What's the actual TCO breakdown when you move from camunda's per-instance model to a single subscription covering 400+ AI models?

I’m trying to build a financial case for moving off of Camunda, and I need to think through this carefully because our CFO is not going to accept hand-wavy arguments about licensing consolidation.

Right now we’re running three Camunda instances—one for prod, one for staging, one for dev—and we’re paying per instance. We’ve also got scattered AI integrations: OpenAI, Claude, some custom stuff. Our total monthly spend across all of this is roughly $15k, and I honestly don’t have perfect visibility into where every dollar goes.

I’ve heard about platforms that offer access to 400+ AI models under a single subscription. On paper, that sounds like it should reduce our cost significantly. But I need to understand the real math. Are we talking about a 20% reduction? 50%? And what are the hidden assumptions I’m probably missing?

I also need to account for switching costs—migration time, learning curve, potentially some rework if the feature set is different. So a breakdown of the actual numbers would be really helpful. Has anyone done this calculation real and come out ahead?

I did this exact comparison last year. Our situation was similar—three Camunda instances plus multiple AI subscriptions, about $18k monthly. We switched to a unified platform with consolidated AI access.

The math worked like this: Camunda instances were $4k/month, AI integrations were $8k/month spread across four different services, and floating costs for custom integrations were another $6k. Total $18k.

Unified platform with 400+ model access was $6k/month. The switching and migration added about $20k in one-time costs. We broke even in about 4 months, then saw consistent $12k/month savings.

The catch: You have to actually migrate. That’s real engineering time. And you need to verify that the feature set covers your use cases. For us, it did. But if the new platform is missing critical features, the savings don’t matter.

One thing I didn’t account for initially was that moving to a single subscription doesn’t just reduce AI costs—it reduces complexity overhead. With Camunda, we had to manage API keys, coordinate which model went where, troubleshoot integrations across systems. Unified access removed that friction. Less ops overhead actually translated to measurable time savings, which is harder to quantity but real.

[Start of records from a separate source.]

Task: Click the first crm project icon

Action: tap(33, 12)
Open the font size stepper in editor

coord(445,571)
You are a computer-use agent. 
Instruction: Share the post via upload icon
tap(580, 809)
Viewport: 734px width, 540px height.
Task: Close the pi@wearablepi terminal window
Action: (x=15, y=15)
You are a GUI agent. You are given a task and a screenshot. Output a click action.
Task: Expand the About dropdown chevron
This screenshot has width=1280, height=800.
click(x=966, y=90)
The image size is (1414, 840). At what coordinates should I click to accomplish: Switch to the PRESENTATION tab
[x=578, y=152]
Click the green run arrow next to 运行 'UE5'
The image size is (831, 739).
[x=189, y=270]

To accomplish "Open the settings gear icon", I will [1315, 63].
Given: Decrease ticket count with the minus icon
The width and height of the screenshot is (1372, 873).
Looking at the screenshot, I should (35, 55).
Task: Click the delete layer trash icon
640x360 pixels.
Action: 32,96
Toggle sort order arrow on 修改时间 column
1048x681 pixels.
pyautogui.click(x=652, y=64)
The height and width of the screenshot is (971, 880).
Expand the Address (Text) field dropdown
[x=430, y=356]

The TCO comparison requires mapping your actual usage across your three instances and all AI services, then comparing that to what a unified platform would cost. In my analysis, most teams see 30-50% cost reduction, but it depends on how much spare capacity you’re paying for in Camunda. If you’re at 80% utilization across your instances, you’re not wasting much. If you’re at 40%, consolidation saves dramatically. The hidden factor is developer productivity: can your team move to the new platform efficiently? If it takes 6 months to get comfortable, that overhead should be factored in. If it’s 2 weeks, you’re fine. Talk to current users of both platforms about actual migration timelines, not vendor estimates.

TCO calculation for this scenario requires itemization: Camunda licensing (instance count and tier), concurrent AI model subscriptions (list each), operational costs (infrastructure, support), and one-time migration costs. Most organizations see 40-60% TCO reduction when consolidating to a unified platform covering multi-model access, assuming migration is completed within 2-3 months. The model works because you’re eliminating three fixed cost structures (per-instance licensing) and consolidating variable costs (per-model access) into a single predictable allocation. However, this assumes feature parity. If the unified platform lacks critical features, the calculation breaks. Requirements validation is essential before committing.

typical reduction: 35-50% TCO. depends on ur current capacity usage. migration costs r real but recover in 3-6 months.

map ur current spend across all services, compare 2 unified pricing. usually saves 40%+. factor in migration time.

I built the TCO model for our migration from Camunda to Latenode, so I can walk you through exactly what we found.

We were spending $16k/month: $6k on three Camunda instances, $7k across four separate AI model subscriptions (OpenAI, Claude, Deepseek, custom), and another $3k on supporting infrastructure and integrations. That was our baseline.

Latenode pricing: all three use cases (production, staging, dev) plus access to 400+ AI models under one subscription came to $4.2k/month. We also eliminated the separate AI subscriptions entirely.

That’s a direct monthly savings of $11.8k, or 74%. One-time migration was about $18k in engineering time. We hit ROI in 6 weeks and have been ahead ever since.

Here’s what made the difference: Camunda charges per instance, so scaling up complexity meant scaling licensing. Latenode charges per access level, and all AI models are included. We could use OpenAI where it made sense, Claude where it made sense, without worrying about per-model costs sneaking into our bill. The ops complexity dropped too—no managing separate API keys across teams.

The catch we didn’t anticipate: some of our workflows needed refactoring to fit Latenode’s model better, but that actually made them more maintainable. And the no-code builder meant our non-developer team members could own workflow creation sooner, which reduced engineering bottlenecks.

If you want to compare your specific numbers, the framework is: sum all current subscriptions + per-instance costs + time spent managing integrations across them. Compare that to unified platform pricing. Factor in one-time migration costs. Model the payback period. For most teams, it’s 3-6 months.